(ASSIGNED TASK)
Every line below containing the word "agent" should be found and copied.

*** DATA SECTION

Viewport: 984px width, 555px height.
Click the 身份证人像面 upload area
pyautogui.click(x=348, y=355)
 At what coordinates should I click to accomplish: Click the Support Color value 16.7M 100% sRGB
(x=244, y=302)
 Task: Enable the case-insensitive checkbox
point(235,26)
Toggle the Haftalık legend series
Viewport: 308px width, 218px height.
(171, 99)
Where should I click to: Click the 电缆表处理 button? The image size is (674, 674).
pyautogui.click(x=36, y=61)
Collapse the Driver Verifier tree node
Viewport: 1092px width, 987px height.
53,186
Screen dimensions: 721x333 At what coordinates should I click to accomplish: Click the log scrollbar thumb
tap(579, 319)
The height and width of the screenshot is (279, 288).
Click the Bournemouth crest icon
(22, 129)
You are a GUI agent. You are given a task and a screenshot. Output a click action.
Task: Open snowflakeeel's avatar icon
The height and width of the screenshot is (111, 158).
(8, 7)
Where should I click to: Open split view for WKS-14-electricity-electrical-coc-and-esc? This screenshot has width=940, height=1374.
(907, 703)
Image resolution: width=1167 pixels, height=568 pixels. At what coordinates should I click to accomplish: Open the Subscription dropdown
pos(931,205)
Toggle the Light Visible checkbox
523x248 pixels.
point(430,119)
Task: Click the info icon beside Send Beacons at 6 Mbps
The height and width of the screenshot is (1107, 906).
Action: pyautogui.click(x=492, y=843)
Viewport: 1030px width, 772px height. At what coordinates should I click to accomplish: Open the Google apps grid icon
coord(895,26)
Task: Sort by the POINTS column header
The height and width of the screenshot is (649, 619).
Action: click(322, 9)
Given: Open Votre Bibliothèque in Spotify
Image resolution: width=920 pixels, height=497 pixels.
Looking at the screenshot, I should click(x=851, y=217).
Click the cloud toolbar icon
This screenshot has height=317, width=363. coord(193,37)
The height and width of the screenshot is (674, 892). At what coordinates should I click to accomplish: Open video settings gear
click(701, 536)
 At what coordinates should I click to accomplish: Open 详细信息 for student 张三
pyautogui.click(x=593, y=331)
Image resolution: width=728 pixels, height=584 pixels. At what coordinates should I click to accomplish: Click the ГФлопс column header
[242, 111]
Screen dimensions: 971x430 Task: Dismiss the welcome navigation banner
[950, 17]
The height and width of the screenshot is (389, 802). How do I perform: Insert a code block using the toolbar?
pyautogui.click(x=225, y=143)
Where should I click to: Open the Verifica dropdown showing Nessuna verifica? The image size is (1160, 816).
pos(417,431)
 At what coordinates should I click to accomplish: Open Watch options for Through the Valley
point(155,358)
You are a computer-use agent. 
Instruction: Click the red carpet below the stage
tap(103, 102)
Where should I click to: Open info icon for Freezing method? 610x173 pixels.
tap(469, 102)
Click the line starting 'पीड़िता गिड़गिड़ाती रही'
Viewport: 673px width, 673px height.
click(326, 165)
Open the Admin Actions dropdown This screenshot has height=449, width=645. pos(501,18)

******

(RESULT OF THIS TASK)
You are a GUI agent. You are given a task and a screenshot. Output a click action.
You are a computer-use agent. 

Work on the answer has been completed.